**Passage**

------------------------------------------------------------

Most platforms are engineered around predictability, addiction, and scale. The consequences are often blamed on users, even though the systems themselves are designed to steer behaviour in specific directions.

This blog exists to make those mechanisms visible. To explain why certain outcomes are not accidents, and why reform is not only possible but necessary.

You cannot change what you don’t understand.
This blog is part of that work.

Let’s talk about money.
Not the kind tech bros throw at crypto conferences. The kind that pays for servers, keeps engineers caffeinated, and makes sure we don’t have to plaster your feed with “one weird trick to flatten your soul.”

Because here’s the thing: if you’re not paying for the product, you are the product.
You’ve heard that before.
We took it personally.

No ads. No surveillance. No thank you.

At Happentell, we’re building something quiet, meaningful, and refreshingly boring to advertisers.
We don’t want your data. We don’t want to “optimise your engagement”. We don’t want to know which sandwich you liked on Instagram last Thursday.

And that means we need to make money like grown-ups.

Here’s the plan

1. A low subscription fee

Yes, we’ll charge you.
A small, reasonable fee, just enough to keep the lights on and the trolls out.
For personal users and businesses alike.

Why? Because free is the most expensive price you can pay online.
Free means surveillance.
Free means spam.

------------------------------------------------------------

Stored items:
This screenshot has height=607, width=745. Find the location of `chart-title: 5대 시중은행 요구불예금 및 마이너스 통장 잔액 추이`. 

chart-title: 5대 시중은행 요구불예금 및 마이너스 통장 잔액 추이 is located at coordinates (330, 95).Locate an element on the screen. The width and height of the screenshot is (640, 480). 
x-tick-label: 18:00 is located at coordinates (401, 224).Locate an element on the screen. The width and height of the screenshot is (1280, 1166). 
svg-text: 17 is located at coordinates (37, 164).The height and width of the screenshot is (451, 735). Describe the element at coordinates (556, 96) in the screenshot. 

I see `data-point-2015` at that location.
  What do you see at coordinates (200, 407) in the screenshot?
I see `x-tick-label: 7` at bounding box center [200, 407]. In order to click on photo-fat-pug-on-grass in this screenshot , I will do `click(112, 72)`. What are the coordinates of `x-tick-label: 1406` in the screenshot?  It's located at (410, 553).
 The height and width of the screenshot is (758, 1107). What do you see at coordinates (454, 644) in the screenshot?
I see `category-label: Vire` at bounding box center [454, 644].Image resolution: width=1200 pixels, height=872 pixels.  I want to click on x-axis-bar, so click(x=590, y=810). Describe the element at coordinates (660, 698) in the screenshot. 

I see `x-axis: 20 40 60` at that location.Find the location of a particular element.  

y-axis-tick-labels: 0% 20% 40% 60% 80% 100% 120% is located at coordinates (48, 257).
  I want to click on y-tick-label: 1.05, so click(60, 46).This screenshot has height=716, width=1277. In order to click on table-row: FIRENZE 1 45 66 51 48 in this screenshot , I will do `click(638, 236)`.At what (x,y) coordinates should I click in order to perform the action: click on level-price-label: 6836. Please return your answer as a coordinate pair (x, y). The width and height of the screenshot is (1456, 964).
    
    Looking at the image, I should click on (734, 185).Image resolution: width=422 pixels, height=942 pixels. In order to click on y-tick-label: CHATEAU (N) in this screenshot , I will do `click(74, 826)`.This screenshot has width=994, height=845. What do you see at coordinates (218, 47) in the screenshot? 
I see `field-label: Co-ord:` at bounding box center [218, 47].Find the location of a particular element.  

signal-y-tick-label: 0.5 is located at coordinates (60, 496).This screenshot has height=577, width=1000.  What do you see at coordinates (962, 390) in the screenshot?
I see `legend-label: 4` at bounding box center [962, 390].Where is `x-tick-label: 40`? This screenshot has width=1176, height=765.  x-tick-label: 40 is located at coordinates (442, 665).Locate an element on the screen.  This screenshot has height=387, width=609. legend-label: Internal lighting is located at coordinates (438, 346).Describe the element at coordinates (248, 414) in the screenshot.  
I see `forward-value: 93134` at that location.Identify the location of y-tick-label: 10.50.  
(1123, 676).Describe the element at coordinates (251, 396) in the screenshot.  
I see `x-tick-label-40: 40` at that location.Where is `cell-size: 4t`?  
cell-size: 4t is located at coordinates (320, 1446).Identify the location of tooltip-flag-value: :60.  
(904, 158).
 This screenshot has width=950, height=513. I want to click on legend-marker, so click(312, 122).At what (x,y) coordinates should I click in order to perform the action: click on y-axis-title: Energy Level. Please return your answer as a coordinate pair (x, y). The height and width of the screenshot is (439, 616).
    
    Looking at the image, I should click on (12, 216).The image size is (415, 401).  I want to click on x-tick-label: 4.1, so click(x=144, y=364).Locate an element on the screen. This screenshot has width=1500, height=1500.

------------------------------------------------------------

**What the exercise asks**
Continue the passage on how Happentell plans to fund itself without ads, picking up after its final sentence.

**Response**
Free means ragebait wrapped in ads.

We want Happentell to feel like a quiet café, not a shopping mall with 8 million screaming vendors.

2. Amazon affiliate links (yes, really)

When we write about tools, books, or products we genuinely like, we’ll occasionally include an Amazon link. We’re not massive fans of Bezos’ company but for now, it’s the best way to keep the mission running.

If you click it and buy the thing, we’ll get a small commission.
You don’t pay extra. We just get a thank-you from Amazon.

Is it a bit commercial? Sure.
Is it better than selling your face to the highest algorithm? Also yes.

But here’s our promise:

  • We’ll never recommend crap.
  • We’ll never post links just for the money.
  • We’ll never call it “curated content” and pretend we’re Vogue.

If it’s in a post, it’s there because we actually use it, read it, or think it deserves oxygen.

But why not just raise venture capital and “scale”?

Because that’s how the problem starts.
Suddenly you have shareholders. Then OKRs. Then some guy in a Patagonia fleece demanding “user growth”.
Before you know it, your peaceful network has become another screen-addiction casino.

We’re not doing that.

We’re building slow, smart, and sustainable.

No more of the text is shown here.